# Explanation of an imaginary transformation occurring in the determination of trigonometric series for the elliptical equation of the center

One of the oldest problems in astronomy, which dates back to to the time of Kepler, is the problem of development in infinite trigonometric series of the "equation of the center" - to express the difference between true anomaly $$v$$ and mean anomaly $$M$$ as a trigonometric series of integer multiples of mean anomaly $$M$$, with coefficients of the series that are functions of the eccentricity $$\epsilon$$:

$$v - M = \sum_{n=1}^\infty \frac{{1}}{{n}}C_n \sin(nM)$$

where $$C_n = f(\epsilon)$$. The problem of determination of this trigonometric series is essentially a modern equivalent of the ancient method of epicycles - this was a model of the celestial positions of the planets which used a series of "wheels" ("epicycles") with different radiuses and angular speeds to trace the location of the planet. The coefficient $$\frac{C_n}{n}$$ is essentially the radius of the $$n$$th wheel, while it's angular frequency is $$\frac{nM}{t}$$ ($$t$$ is the time of a given mean anomaly measurement $$M$$).

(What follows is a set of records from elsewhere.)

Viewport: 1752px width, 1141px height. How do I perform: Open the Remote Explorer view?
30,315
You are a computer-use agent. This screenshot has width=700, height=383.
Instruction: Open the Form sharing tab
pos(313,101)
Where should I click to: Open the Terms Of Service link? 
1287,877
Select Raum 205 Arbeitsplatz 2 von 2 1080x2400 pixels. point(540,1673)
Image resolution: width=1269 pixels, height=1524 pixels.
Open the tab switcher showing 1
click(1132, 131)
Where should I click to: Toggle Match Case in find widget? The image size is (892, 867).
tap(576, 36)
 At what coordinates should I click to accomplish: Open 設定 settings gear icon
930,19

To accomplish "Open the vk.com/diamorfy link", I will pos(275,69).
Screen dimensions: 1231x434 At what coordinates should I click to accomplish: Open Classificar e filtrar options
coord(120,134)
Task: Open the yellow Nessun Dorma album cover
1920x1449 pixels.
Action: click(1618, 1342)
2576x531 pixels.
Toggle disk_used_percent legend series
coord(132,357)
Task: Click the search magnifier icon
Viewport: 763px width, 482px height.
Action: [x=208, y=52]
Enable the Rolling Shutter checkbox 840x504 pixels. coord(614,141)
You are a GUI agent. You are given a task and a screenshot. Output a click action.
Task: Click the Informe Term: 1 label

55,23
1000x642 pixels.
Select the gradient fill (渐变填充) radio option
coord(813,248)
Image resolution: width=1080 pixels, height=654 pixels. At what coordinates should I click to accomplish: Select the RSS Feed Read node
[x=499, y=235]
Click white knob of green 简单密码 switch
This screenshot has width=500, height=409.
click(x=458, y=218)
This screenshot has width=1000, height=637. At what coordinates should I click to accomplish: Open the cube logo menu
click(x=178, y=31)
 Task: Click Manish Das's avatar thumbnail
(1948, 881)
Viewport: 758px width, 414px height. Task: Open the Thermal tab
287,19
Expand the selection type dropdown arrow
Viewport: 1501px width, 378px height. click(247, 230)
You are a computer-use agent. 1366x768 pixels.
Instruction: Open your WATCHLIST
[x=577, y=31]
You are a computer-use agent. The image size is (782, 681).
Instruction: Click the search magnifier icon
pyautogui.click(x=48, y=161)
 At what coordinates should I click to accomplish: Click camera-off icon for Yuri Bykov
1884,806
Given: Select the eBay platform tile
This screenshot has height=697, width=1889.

Restating the problem in a more formal way, it amounts to finding the following integral (Fourier coefficients):

$$C_n = \frac{1}{\pi} Re \left[ \int_{-\pi}^{+\pi} \left( \frac{dv}{dM} \right) e^{inM} dM \right] = \frac{1}{\pi} Re \left[ \int_{-\pi}^{+\pi} \left( \frac{dv}{dM}\cdot \frac{dM}{dE} \right) e^{inM} dE \right]$$

Since $$\frac{dv}{dM}$$ can be expressed through the eccentric anomaly $$E$$ and the eccentricity $$\epsilon$$ by the kepler equation, this problem is closely related to Kepler equation. Since Kepler wrote that Kepler equation cannot be solved a priori (on account of the different nature of the arc and the sine), this was historically a very challenging problem.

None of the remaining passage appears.